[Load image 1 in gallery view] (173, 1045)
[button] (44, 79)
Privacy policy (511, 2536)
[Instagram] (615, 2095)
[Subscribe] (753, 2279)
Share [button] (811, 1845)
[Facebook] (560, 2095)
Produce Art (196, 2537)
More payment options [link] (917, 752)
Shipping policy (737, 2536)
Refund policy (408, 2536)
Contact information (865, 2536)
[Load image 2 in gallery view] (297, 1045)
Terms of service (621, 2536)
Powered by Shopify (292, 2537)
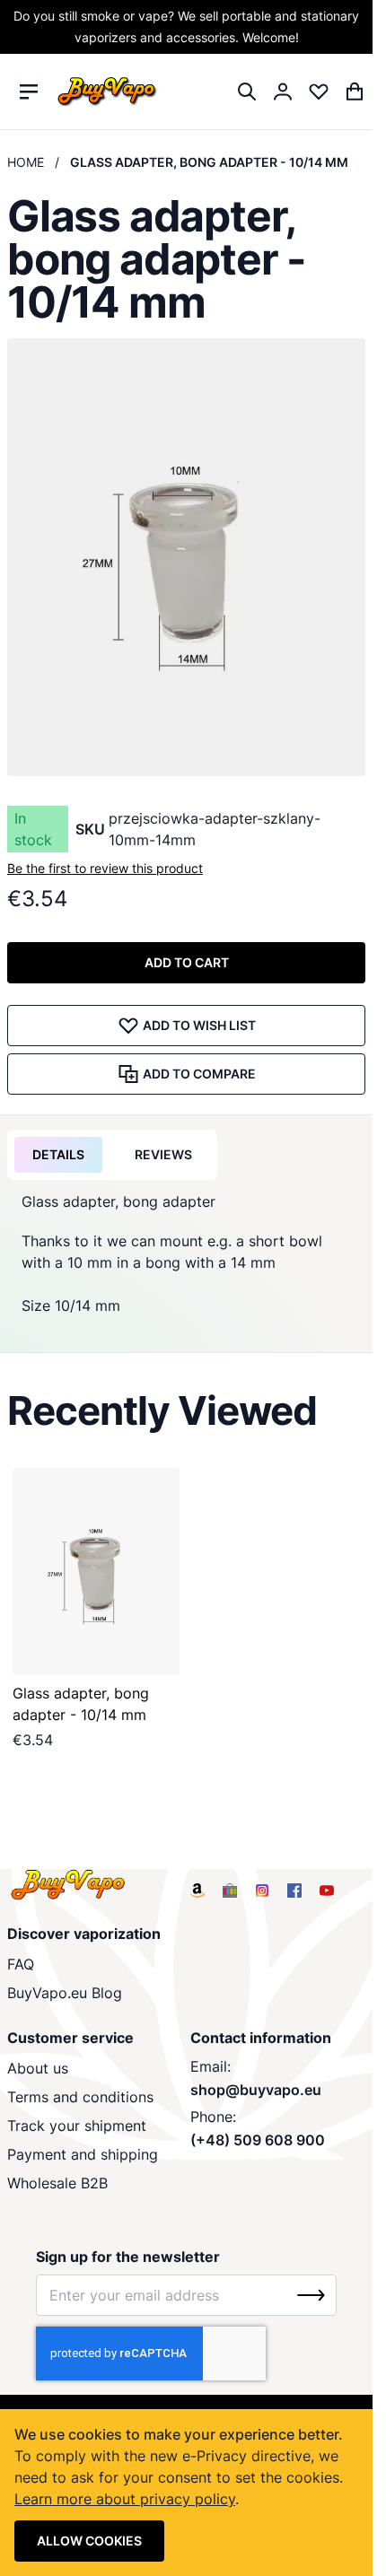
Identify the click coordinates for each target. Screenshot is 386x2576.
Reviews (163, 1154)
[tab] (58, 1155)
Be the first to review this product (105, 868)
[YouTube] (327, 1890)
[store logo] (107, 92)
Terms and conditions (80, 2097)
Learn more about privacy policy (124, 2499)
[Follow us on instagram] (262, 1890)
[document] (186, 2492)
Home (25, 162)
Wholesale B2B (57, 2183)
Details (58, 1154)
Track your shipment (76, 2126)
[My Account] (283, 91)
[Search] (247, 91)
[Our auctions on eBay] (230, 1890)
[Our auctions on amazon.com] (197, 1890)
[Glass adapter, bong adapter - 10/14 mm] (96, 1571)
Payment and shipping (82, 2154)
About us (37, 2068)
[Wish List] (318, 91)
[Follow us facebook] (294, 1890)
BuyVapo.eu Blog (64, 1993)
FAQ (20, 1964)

==========

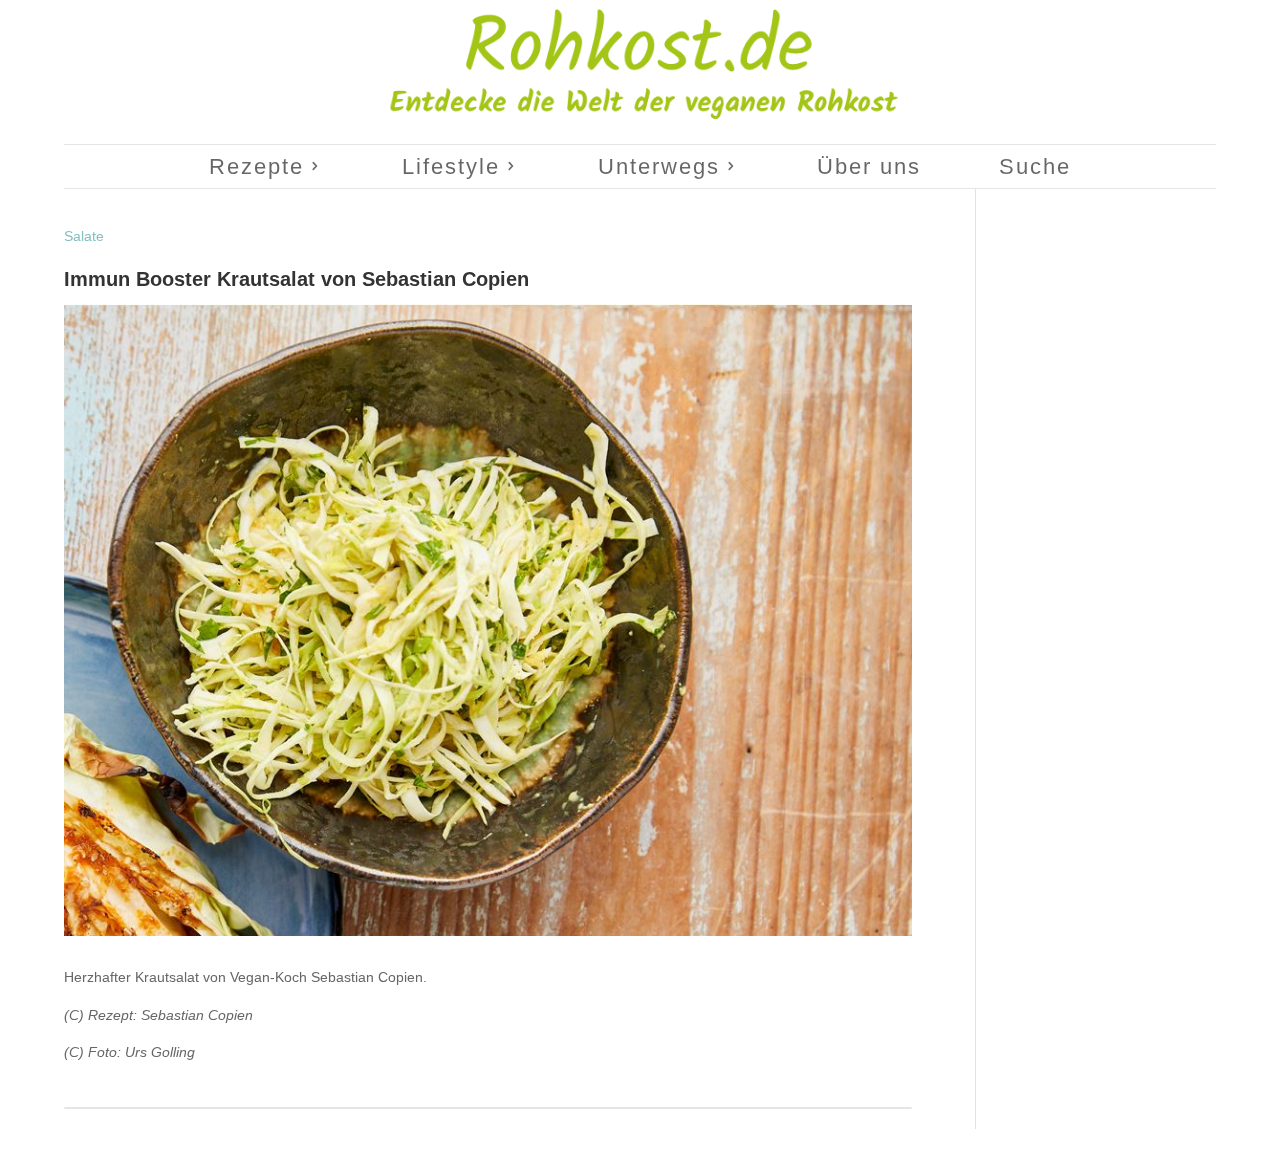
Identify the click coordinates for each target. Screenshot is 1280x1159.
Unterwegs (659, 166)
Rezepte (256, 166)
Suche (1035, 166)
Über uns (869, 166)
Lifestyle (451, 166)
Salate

==========

* [PROBLEM STATEMENT]:
Look above for the line with "Powered by Shopify (292, 2537)", then print it and each line after it down to and including the line with "[store logo] (107, 92)". Leave out the pictures and keep the wording exact.

* [ANSWER FOR THIS EXERCISE]:
Powered by Shopify (292, 2537)
Identify the click coordinates for each target. Screenshot is 386x2576.
Reviews (163, 1154)
[tab] (58, 1155)
Be the first to review this product (105, 868)
[YouTube] (327, 1890)
[store logo] (107, 92)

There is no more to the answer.